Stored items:
►

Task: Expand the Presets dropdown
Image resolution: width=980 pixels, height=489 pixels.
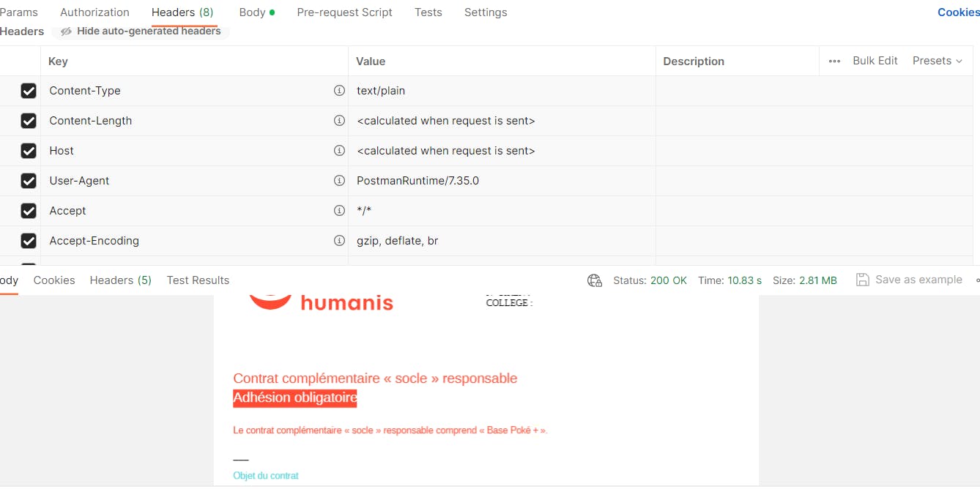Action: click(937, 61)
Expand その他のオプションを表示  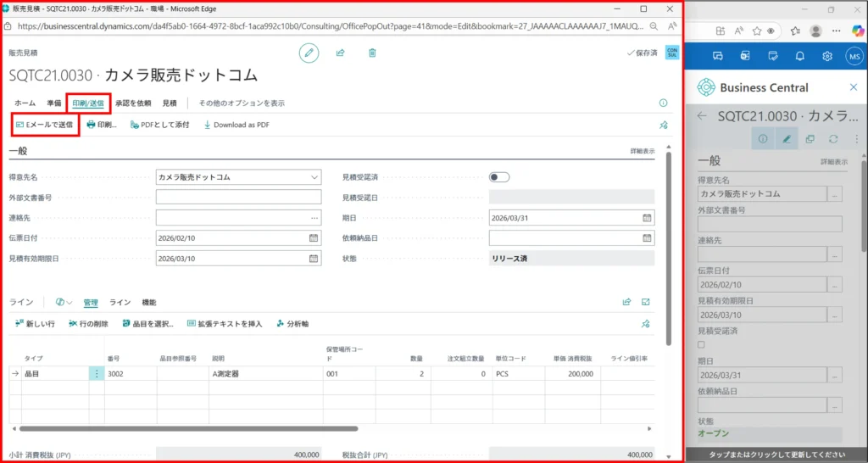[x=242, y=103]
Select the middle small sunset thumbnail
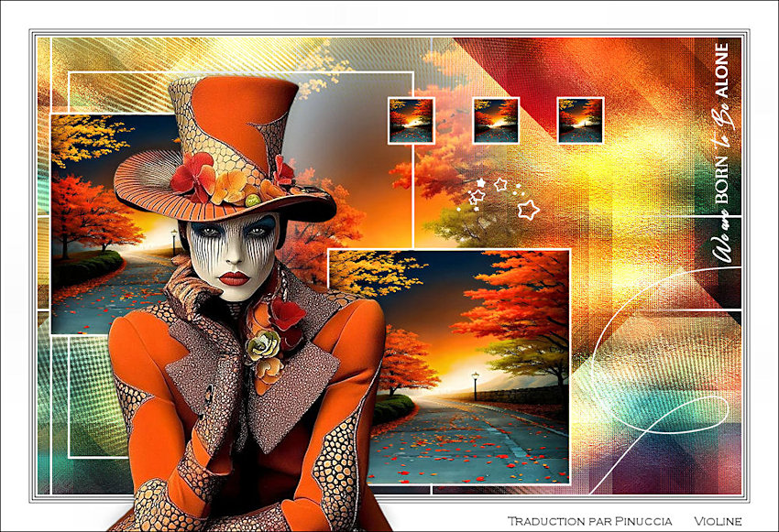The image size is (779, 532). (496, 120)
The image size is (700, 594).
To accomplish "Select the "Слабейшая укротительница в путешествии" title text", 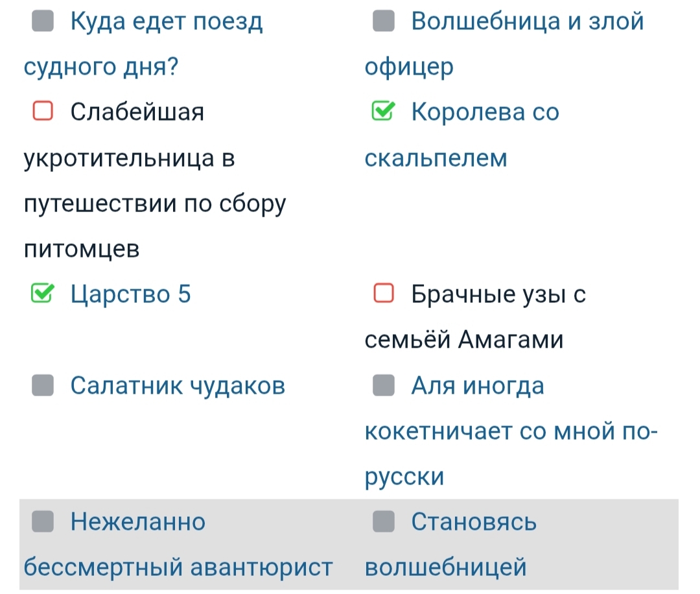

◄

What you will do: Extract, word for word, every line from the one holding "The image size is (700, 594)." through the closing line of the data above. Do not include any pictures.

Solution:
The image size is (700, 594).
To accomplish "Select the "Слабейшая укротительница в путешествии" title text", 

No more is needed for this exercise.